Subiendo la cuesta por la calle central que cruza el caserío hasta llegar a sus espaldas, advertiremos al fondo, entre la arboleda, sobre una colina que avista la localidad desde el este, la espadaña de un edificio de apariencia mucho mayor al que lo nombra como ermita de La Encarnación, nombre asimismo del centro cultural que hay en los bajos de la nada agraciada iglesia de San Pedro.

Leemos que esta ermita fue iglesia parroquial conjunta en el pasado, tanto de Grandioso como de un poblado ya desaparecido hace siglos llamado Villar. Se trata de una construcción rectangular de mampostería, con refuerzo de sillería, cuyos orígenes datan del siglo XIII. Una entrada cerrada en la base de la espadaña es al menos de esa centuria.

La otra entrada, la principal, de traza dovelada con un sobrio alfiz que le da cierta prestancia, situada bajo el pórtico con artesonado de madera y columnas de piedra de Boñar, es del siglo XVII, exactamente de 1719, una época en que unas columnas como las dos de que consta tenían un coste de 130 reales, según especifica el panel informativo correspondiente, que también indica al visitante que la ermita fue restaurada en 2003 gracias al empeño del vecindario y varios organismos públicos. Vecinos tiene muy pocos censados Grandoso, como todos los pueblos del municipio de Boñar, poco más de cuarenta, por lo que el empeño es meritorio.

Desconozco, por no poder ver el interior del templo, el valor de los dos lienzos del retablo mayor con las imágenes de San José con el niño y San Francisco, que datan de finales del siglo XVII, así como de la talla en madera de la Virgen de la Encarnación, que es de un siglo más tarde. Me conformo con admirar la fuente de tres caños que mana al pie de la ermita, con su abrevadero de piedra, cuyas recientes y frías aguas de abril bajaban la mañana de mi visita muy rutilantes bajo el sol, supongo que desde la propia Peña de Cuervo, que rebasa los 1.500 metros de altitud. 

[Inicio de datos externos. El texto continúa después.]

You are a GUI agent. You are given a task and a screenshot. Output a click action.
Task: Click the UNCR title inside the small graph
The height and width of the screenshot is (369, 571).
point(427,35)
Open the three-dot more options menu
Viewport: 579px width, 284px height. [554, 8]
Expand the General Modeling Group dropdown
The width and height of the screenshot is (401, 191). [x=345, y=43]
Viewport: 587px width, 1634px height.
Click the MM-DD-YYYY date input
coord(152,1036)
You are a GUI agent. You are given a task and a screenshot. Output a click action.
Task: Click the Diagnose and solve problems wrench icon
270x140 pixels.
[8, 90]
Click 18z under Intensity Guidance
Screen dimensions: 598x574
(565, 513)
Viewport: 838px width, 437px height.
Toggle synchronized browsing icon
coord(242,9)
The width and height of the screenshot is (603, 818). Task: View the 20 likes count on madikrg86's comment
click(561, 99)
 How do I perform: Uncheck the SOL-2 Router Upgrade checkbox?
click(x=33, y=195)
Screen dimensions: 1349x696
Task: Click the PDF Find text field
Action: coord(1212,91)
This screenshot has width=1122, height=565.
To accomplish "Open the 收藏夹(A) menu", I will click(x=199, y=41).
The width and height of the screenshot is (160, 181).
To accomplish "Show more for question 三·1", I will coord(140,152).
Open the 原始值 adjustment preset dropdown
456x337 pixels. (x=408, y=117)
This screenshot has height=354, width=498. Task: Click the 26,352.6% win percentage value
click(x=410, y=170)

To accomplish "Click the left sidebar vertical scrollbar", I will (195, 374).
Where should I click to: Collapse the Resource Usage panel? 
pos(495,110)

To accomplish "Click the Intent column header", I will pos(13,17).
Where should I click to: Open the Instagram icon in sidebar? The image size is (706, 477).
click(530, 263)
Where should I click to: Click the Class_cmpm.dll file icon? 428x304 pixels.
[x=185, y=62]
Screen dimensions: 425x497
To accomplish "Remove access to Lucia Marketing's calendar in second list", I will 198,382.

Su sonido refrescaba la silente pulcritud del aire, sazonada por el avivado canto con alas de la primavera, especialmente sonoro a la hora en que me puse a leer "Te llamaré silencio" (Bajamar, ed.), el último libro de mi estimado poeta Juan Ignacio González, al que le debía voz en los atrios desde que tuvo la amabilidad de mandármelo. Al hacerlo, un mirlo parecía que iba dándole réplica a los versos con su flauta de agua desde la sombra de un pino. Juan Ignacio, que en Gijón edita desde hace varios decenios unos interesantes cuadernos de poesía, introduce con un verso de León Felipe el poema que da título a su libro: "Hay estrellas lejanas, y yo sé lo que cuestan".

Como aquel que restaura, paciente, su memoria, / o aquel que reconstruye, a ciegas, la presencia/ de un cuerpo desolado entre la bruma, / así llega el amor. 

Socava los cimientos, / abre grietas de luz bajo los charcos, / y por ellas se cuelan las edades del hombre.

Queda un cuenco vacío en la sed del del invierno, / un farol amarillo al final de la calle / que se apaga en la esquina de una vida gastada.
Luego vendrá el aullido, la agonía de un perro/ y después habré muerto. 

Lloverá sobre el verso que te escribí a destiempo.
La nada no se escribe –me decías– y era cierto, / bastó esta triste soga que me ató a tu silencio.